Are transactions involving foreigners automatically high risk?
No. Nationality alone does not make a transaction suspicious. Relevant factors include residence, source and destination of funds, jurisdictional risk, political exposure, ownership complexity, business purpose, sanctions exposure, and the reliability of supporting documents.
Must all foreign documents be apostilled?
No. The requirement depends on the document, issuing country, purpose, and risk level. Higher-risk or formal government transactions are more likely to require an apostille, consular authentication, certified copy, or certified translation.
How long must AML records be kept?
Generally, at least five years from the transaction date or termination of the customer relationship. Records connected with a pending investigation, freeze order, or case must be retained longer.
Can a covered person be fined even if no money laundering occurred?
Yes. Administrative liability can arise from defective customer identification, failure to register, late reporting, inadequate records, missing transaction monitoring, or non-compliance with an AMLC order even if no customer is ultimately convicted of money laundering.
Key Takeaways
- Determine whether the business is a covered person based on its actual activities and licences.
- Covered transactions are threshold-based; suspicious transactions are reportable regardless of amount.
- Most covered persons must report transactions exceeding ₱500,000 within one banking day, while special thresholds apply to jewelry, casinos, and real estate.
- Identify and verify both the customer and the natural person who ultimately owns or controls the transaction.

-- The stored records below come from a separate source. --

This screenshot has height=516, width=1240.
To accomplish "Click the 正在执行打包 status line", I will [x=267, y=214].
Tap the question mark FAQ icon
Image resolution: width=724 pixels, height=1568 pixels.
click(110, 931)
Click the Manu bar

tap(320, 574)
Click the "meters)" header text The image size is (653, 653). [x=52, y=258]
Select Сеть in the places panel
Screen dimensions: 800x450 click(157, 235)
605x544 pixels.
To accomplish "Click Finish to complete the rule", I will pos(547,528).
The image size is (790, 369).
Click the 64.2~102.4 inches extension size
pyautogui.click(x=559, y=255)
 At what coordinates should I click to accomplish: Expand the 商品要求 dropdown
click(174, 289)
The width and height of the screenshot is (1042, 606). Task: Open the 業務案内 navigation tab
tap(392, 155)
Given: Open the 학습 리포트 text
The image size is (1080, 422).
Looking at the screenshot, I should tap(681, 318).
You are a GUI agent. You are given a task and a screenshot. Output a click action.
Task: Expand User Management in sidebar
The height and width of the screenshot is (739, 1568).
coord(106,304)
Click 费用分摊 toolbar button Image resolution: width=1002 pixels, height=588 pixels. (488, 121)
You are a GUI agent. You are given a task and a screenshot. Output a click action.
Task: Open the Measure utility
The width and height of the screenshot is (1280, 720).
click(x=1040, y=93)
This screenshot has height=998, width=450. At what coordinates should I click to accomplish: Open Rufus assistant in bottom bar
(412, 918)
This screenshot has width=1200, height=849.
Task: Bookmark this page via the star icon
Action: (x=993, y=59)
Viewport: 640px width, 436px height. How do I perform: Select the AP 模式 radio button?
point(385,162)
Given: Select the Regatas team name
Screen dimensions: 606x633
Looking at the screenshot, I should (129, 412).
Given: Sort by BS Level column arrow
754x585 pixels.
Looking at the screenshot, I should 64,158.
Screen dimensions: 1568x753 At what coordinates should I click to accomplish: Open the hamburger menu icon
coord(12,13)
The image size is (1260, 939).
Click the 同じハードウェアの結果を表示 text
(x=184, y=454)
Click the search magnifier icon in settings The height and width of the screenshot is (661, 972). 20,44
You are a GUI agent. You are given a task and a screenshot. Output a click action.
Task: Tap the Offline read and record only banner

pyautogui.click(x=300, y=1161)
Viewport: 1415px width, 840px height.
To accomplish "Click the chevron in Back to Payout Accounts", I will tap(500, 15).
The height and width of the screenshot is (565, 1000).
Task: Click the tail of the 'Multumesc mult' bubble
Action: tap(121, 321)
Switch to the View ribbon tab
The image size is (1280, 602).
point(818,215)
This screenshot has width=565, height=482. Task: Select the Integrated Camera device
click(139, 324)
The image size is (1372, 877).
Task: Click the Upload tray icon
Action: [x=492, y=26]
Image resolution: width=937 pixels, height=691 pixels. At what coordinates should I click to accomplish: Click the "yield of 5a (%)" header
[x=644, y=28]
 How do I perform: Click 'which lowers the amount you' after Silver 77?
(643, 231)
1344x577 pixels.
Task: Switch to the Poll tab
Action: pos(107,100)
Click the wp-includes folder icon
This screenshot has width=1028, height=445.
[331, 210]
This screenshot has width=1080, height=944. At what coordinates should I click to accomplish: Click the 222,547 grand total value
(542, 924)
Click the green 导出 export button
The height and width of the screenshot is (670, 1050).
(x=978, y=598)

- Register through the AMLC CORS portal and keep compliance-officer and business information current.
- Maintain a written risk assessment, MTPP, reporting chain, and defensible record of every alert decision.
- File required reports within the applicable period, normally five working days.
- Never disclose that an STR has been filed or is being considered.
- Retain transaction and KYC records for at least five years and protect them under the Data Privacy Act.
- AML violations can result in criminal prosecution, regulatory sanctions, substantial per-violation fines, licence consequences, freeze orders, and forfeiture.